無敵ではない、出血多量で死ぬ、心臓が破壊されても死ぬし、頭に致命傷を負えば記憶障害が起こる。何より再生に必要な栄養素を摂取しなければ治っても、元通りにはならない。
「ゼニスキーっていったっけ?このままじゃ、追い付かれるぞ。分かってるな(ニヤリ)」
それを見たのは関所の若い衛兵だった。毎日毎日高台から、異常がないか公道を眺める。見なくても分かる何も異常はない、若い彼が関所に来てから一度も外敵に襲われなかったし、コレからもそうであると思っていた。
「ふぁ、、眠。、、なんだありゃ。」
彼は目が良かった、なので確認することが出来た、ゴブリンの群がこちらに向かってくるのを。
暫く混乱し、そして慌てて警鐘を鳴らす。
カーンカーンカーン。
慌てて砦から先輩の衛兵がとび出してくる、周りにいた商人達も同様何事かと高台にいる、若い衛兵に視線を向けた。
「ゴブリンです!!ゴブリンの群がやってきます。数は百以上!!」
砦にいた衛兵の数は最近の人員削減で数を減らされ30名ほどだった。しかも戦闘経験も浅く、出世コースから外れたやる気のない者達がこの関所にいるだけだった。

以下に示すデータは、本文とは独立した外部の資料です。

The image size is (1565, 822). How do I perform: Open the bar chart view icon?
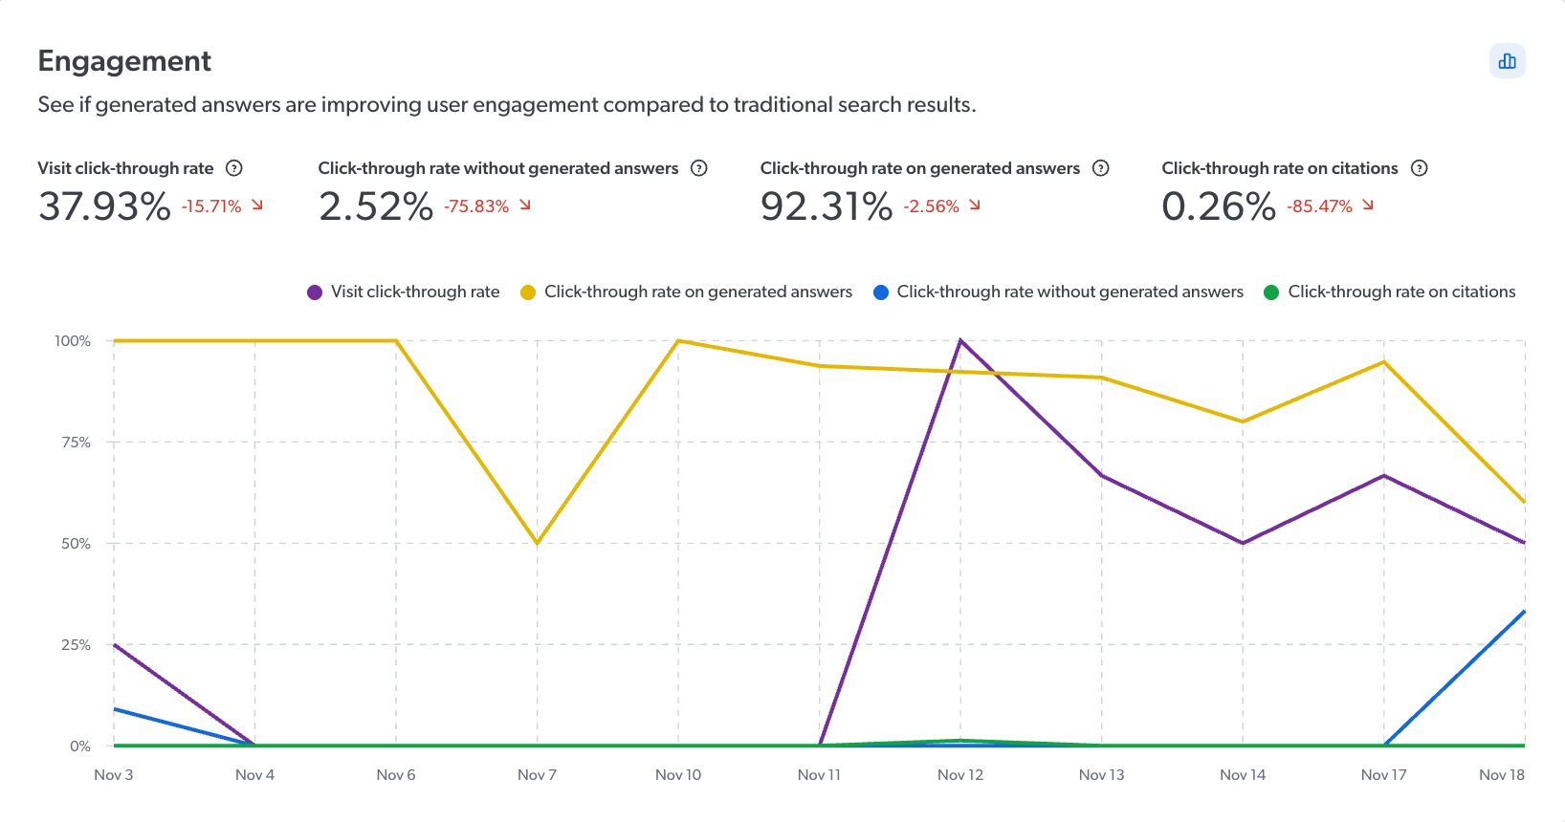(x=1508, y=60)
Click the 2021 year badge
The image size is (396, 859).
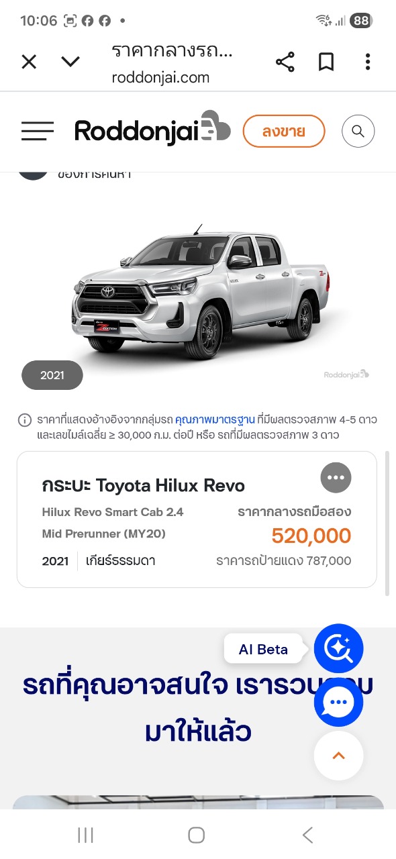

知らせを聞くと辺りがざわめく。そして一斉にその場が混乱した。慌てる衛兵を見て真っ先に逃げる商人達は賢かった。逆に衛兵に助けを求める商人達は愚かだった。衛兵達は邪魔な商人達をかき分けて砦に入ると、砦の扉を無理矢理閉める。商人達は開けろと扉をたたき続ける。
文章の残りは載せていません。